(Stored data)
· · · · · · ·

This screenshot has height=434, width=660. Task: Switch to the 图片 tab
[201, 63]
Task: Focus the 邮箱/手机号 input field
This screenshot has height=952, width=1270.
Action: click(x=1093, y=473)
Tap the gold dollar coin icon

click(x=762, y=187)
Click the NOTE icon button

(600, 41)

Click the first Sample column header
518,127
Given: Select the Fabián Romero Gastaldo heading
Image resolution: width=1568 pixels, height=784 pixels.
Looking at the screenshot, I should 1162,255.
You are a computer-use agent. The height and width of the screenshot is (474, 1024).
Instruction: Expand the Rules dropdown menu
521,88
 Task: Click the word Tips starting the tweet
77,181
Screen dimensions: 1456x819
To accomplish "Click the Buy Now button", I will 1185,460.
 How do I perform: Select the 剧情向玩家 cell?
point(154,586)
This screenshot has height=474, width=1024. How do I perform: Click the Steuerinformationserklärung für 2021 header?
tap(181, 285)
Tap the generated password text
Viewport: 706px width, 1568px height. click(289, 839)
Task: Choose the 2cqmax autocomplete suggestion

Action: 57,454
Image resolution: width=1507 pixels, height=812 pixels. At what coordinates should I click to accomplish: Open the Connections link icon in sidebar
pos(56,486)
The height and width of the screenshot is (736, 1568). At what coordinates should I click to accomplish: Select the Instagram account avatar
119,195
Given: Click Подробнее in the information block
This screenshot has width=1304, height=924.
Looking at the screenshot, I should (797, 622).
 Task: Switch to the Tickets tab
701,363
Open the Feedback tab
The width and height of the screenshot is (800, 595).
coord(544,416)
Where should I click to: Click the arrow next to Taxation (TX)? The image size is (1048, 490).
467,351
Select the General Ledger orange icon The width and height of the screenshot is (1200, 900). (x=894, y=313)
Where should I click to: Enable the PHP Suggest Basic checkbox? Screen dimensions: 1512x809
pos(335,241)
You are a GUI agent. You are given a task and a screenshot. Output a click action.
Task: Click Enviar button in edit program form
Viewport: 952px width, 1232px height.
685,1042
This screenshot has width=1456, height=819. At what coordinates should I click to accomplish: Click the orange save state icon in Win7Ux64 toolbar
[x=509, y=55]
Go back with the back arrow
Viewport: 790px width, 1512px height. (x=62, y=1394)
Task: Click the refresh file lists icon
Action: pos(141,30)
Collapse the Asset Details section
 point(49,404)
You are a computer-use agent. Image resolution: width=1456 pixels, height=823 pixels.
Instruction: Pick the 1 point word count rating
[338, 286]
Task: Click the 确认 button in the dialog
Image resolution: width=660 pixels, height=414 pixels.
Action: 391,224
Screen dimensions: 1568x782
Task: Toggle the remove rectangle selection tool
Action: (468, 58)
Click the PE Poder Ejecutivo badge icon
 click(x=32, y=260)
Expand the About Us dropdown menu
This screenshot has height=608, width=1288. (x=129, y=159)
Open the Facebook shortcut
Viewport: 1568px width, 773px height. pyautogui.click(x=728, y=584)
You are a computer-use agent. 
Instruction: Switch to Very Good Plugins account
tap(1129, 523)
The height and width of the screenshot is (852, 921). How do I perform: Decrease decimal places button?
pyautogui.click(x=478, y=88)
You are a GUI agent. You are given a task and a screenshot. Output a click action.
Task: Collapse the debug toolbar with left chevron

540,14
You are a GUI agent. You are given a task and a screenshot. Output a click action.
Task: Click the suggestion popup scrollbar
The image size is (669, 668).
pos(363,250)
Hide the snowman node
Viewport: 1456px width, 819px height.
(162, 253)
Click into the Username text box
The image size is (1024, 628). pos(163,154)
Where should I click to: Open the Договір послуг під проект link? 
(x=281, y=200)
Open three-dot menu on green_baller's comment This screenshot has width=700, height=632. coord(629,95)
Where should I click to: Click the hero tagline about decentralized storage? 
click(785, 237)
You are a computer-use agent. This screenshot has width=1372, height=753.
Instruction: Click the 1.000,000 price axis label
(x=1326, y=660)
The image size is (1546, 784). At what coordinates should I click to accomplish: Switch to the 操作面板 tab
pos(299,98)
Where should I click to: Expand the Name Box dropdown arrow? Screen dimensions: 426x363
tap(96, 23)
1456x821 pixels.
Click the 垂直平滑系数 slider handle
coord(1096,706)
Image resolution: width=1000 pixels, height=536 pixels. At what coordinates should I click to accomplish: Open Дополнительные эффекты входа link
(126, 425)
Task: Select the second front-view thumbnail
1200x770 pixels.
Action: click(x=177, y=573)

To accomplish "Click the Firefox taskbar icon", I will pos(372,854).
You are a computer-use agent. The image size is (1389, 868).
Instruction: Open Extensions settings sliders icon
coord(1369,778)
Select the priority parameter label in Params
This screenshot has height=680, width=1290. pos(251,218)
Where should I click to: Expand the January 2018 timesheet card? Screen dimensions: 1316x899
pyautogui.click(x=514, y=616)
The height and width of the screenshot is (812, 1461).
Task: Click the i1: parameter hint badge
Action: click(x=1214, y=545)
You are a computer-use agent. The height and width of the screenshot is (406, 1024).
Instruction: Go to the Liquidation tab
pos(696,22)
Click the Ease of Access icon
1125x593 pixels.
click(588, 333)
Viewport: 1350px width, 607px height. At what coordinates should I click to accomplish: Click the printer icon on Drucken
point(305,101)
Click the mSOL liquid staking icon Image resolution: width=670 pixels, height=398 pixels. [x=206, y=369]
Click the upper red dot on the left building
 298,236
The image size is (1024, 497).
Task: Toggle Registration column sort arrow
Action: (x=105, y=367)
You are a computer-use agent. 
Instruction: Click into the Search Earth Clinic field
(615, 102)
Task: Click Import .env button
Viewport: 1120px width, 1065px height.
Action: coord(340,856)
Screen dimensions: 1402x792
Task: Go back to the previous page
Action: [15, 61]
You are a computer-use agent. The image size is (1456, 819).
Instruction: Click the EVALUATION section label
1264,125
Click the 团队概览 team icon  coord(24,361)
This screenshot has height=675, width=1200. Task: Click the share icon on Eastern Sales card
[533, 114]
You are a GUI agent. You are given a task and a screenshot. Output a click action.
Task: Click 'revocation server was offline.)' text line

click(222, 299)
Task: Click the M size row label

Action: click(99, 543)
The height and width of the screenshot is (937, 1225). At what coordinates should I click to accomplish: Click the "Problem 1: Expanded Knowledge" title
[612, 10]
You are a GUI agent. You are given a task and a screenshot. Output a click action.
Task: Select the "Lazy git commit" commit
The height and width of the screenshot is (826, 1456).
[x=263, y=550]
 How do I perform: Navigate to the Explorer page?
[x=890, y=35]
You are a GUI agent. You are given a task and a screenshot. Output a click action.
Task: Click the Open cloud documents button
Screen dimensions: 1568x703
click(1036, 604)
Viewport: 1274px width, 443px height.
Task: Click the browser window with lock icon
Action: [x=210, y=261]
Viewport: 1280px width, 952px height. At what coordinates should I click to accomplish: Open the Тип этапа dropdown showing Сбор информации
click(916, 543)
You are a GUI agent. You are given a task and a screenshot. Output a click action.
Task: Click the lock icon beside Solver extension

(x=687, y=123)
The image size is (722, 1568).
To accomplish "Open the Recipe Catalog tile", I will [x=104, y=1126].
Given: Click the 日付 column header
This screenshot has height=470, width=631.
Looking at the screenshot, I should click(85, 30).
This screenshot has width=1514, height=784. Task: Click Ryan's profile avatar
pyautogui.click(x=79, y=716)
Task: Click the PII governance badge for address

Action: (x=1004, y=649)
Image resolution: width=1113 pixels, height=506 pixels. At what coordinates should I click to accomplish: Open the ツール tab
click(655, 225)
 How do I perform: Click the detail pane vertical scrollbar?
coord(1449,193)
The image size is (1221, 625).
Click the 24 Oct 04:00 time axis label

· · · · · · ·

DIRECTIONS
Rewrite the listing above, putting "Screen resolution" wherever "Image resolution" occurs and leaving everything else as it is.

RESPONSE TO THIS EXERCISE
This screenshot has height=434, width=660. Task: Switch to the 图片 tab
[201, 63]
Task: Focus the 邮箱/手机号 input field
This screenshot has height=952, width=1270.
Action: click(x=1093, y=473)
Tap the gold dollar coin icon

click(x=762, y=187)
Click the NOTE icon button

(600, 41)

Click the first Sample column header
518,127
Given: Select the Fabián Romero Gastaldo heading
Screen resolution: width=1568 pixels, height=784 pixels.
Looking at the screenshot, I should 1162,255.
You are a computer-use agent. The height and width of the screenshot is (474, 1024).
Instruction: Expand the Rules dropdown menu
521,88
 Task: Click the word Tips starting the tweet
77,181
Screen dimensions: 1456x819
To accomplish "Click the Buy Now button", I will 1185,460.
 How do I perform: Select the 剧情向玩家 cell?
point(154,586)
This screenshot has height=474, width=1024. How do I perform: Click the Steuerinformationserklärung für 2021 header?
tap(181, 285)
Tap the generated password text
Viewport: 706px width, 1568px height. click(289, 839)
Task: Choose the 2cqmax autocomplete suggestion

Action: 57,454
Screen resolution: width=1507 pixels, height=812 pixels. At what coordinates should I click to accomplish: Open the Connections link icon in sidebar
pos(56,486)
The height and width of the screenshot is (736, 1568). At what coordinates should I click to accomplish: Select the Instagram account avatar
119,195
Given: Click Подробнее in the information block
This screenshot has width=1304, height=924.
Looking at the screenshot, I should (797, 622).
 Task: Switch to the Tickets tab
701,363
Open the Feedback tab
The width and height of the screenshot is (800, 595).
coord(544,416)
Where should I click to: Click the arrow next to Taxation (TX)? The image size is (1048, 490).
467,351
Select the General Ledger orange icon The width and height of the screenshot is (1200, 900). (x=894, y=313)
Where should I click to: Enable the PHP Suggest Basic checkbox? Screen dimensions: 1512x809
pos(335,241)
You are a GUI agent. You are given a task and a screenshot. Output a click action.
Task: Click Enviar button in edit program form
Viewport: 952px width, 1232px height.
685,1042
This screenshot has width=1456, height=819. At what coordinates should I click to accomplish: Click the orange save state icon in Win7Ux64 toolbar
[x=509, y=55]
Go back with the back arrow
Viewport: 790px width, 1512px height. (x=62, y=1394)
Task: Click the refresh file lists icon
Action: pos(141,30)
Collapse the Asset Details section
 point(49,404)
You are a computer-use agent. Screen resolution: width=1456 pixels, height=823 pixels.
Instruction: Pick the 1 point word count rating
[338, 286]
Task: Click the 确认 button in the dialog
Screen resolution: width=660 pixels, height=414 pixels.
Action: 391,224
Screen dimensions: 1568x782
Task: Toggle the remove rectangle selection tool
Action: (468, 58)
Click the PE Poder Ejecutivo badge icon
 click(x=32, y=260)
Expand the About Us dropdown menu
This screenshot has height=608, width=1288. (x=129, y=159)
Open the Facebook shortcut
Viewport: 1568px width, 773px height. pyautogui.click(x=728, y=584)
You are a computer-use agent. 
Instruction: Switch to Very Good Plugins account
tap(1129, 523)
The height and width of the screenshot is (852, 921). How do I perform: Decrease decimal places button?
pyautogui.click(x=478, y=88)
You are a GUI agent. You are given a task and a screenshot. Output a click action.
Task: Collapse the debug toolbar with left chevron

540,14
You are a GUI agent. You are given a task and a screenshot. Output a click action.
Task: Click the suggestion popup scrollbar
The image size is (669, 668).
pos(363,250)
Hide the snowman node
Viewport: 1456px width, 819px height.
(162, 253)
Click into the Username text box
The image size is (1024, 628). pos(163,154)
Where should I click to: Open the Договір послуг під проект link? 
(x=281, y=200)
Open three-dot menu on green_baller's comment This screenshot has width=700, height=632. coord(629,95)
Where should I click to: Click the hero tagline about decentralized storage? 
click(785, 237)
You are a computer-use agent. This screenshot has width=1372, height=753.
Instruction: Click the 1.000,000 price axis label
(x=1326, y=660)
The image size is (1546, 784). At what coordinates should I click to accomplish: Switch to the 操作面板 tab
pos(299,98)
Where should I click to: Expand the Name Box dropdown arrow? Screen dimensions: 426x363
tap(96, 23)
1456x821 pixels.
Click the 垂直平滑系数 slider handle
coord(1096,706)
Screen resolution: width=1000 pixels, height=536 pixels. At what coordinates should I click to accomplish: Open Дополнительные эффекты входа link
(126, 425)
Task: Select the second front-view thumbnail
1200x770 pixels.
Action: click(x=177, y=573)

To accomplish "Click the Firefox taskbar icon", I will pos(372,854).
You are a computer-use agent. The image size is (1389, 868).
Instruction: Open Extensions settings sliders icon
coord(1369,778)
Select the priority parameter label in Params
This screenshot has height=680, width=1290. pos(251,218)
Where should I click to: Expand the January 2018 timesheet card? Screen dimensions: 1316x899
pyautogui.click(x=514, y=616)
The height and width of the screenshot is (812, 1461).
Task: Click the i1: parameter hint badge
Action: click(x=1214, y=545)
You are a computer-use agent. The height and width of the screenshot is (406, 1024).
Instruction: Go to the Liquidation tab
pos(696,22)
Click the Ease of Access icon
1125x593 pixels.
click(588, 333)
Viewport: 1350px width, 607px height. At what coordinates should I click to accomplish: Click the printer icon on Drucken
point(305,101)
Click the mSOL liquid staking icon Screen resolution: width=670 pixels, height=398 pixels. [x=206, y=369]
Click the upper red dot on the left building
 298,236
The image size is (1024, 497).
Task: Toggle Registration column sort arrow
Action: (x=105, y=367)
You are a computer-use agent. 
Instruction: Click into the Search Earth Clinic field
(615, 102)
Task: Click Import .env button
Viewport: 1120px width, 1065px height.
Action: coord(340,856)
Screen dimensions: 1402x792
Task: Go back to the previous page
Action: [15, 61]
You are a computer-use agent. The image size is (1456, 819).
Instruction: Click the EVALUATION section label
1264,125
Click the 团队概览 team icon  coord(24,361)
This screenshot has height=675, width=1200. Task: Click the share icon on Eastern Sales card
[533, 114]
You are a GUI agent. You are given a task and a screenshot. Output a click action.
Task: Click 'revocation server was offline.)' text line

click(222, 299)
Task: Click the M size row label

Action: click(99, 543)
The height and width of the screenshot is (937, 1225). At what coordinates should I click to accomplish: Click the "Problem 1: Expanded Knowledge" title
[612, 10]
You are a GUI agent. You are given a task and a screenshot. Output a click action.
Task: Select the "Lazy git commit" commit
The height and width of the screenshot is (826, 1456).
[x=263, y=550]
 How do I perform: Navigate to the Explorer page?
[x=890, y=35]
You are a GUI agent. You are given a task and a screenshot. Output a click action.
Task: Click the Open cloud documents button
Screen dimensions: 1568x703
click(1036, 604)
Viewport: 1274px width, 443px height.
Task: Click the browser window with lock icon
Action: [x=210, y=261]
Viewport: 1280px width, 952px height. At what coordinates should I click to accomplish: Open the Тип этапа dropdown showing Сбор информации
click(916, 543)
You are a GUI agent. You are given a task and a screenshot. Output a click action.
Task: Click the lock icon beside Solver extension

(x=687, y=123)
The image size is (722, 1568).
To accomplish "Open the Recipe Catalog tile", I will [x=104, y=1126].
Given: Click the 日付 column header
This screenshot has height=470, width=631.
Looking at the screenshot, I should click(85, 30).
This screenshot has width=1514, height=784. Task: Click Ryan's profile avatar
pyautogui.click(x=79, y=716)
Task: Click the PII governance badge for address

Action: (x=1004, y=649)
Screen resolution: width=1113 pixels, height=506 pixels. At what coordinates should I click to accomplish: Open the ツール tab
click(655, 225)
 How do I perform: Click the detail pane vertical scrollbar?
coord(1449,193)
The image size is (1221, 625).
Click the 24 Oct 04:00 time axis label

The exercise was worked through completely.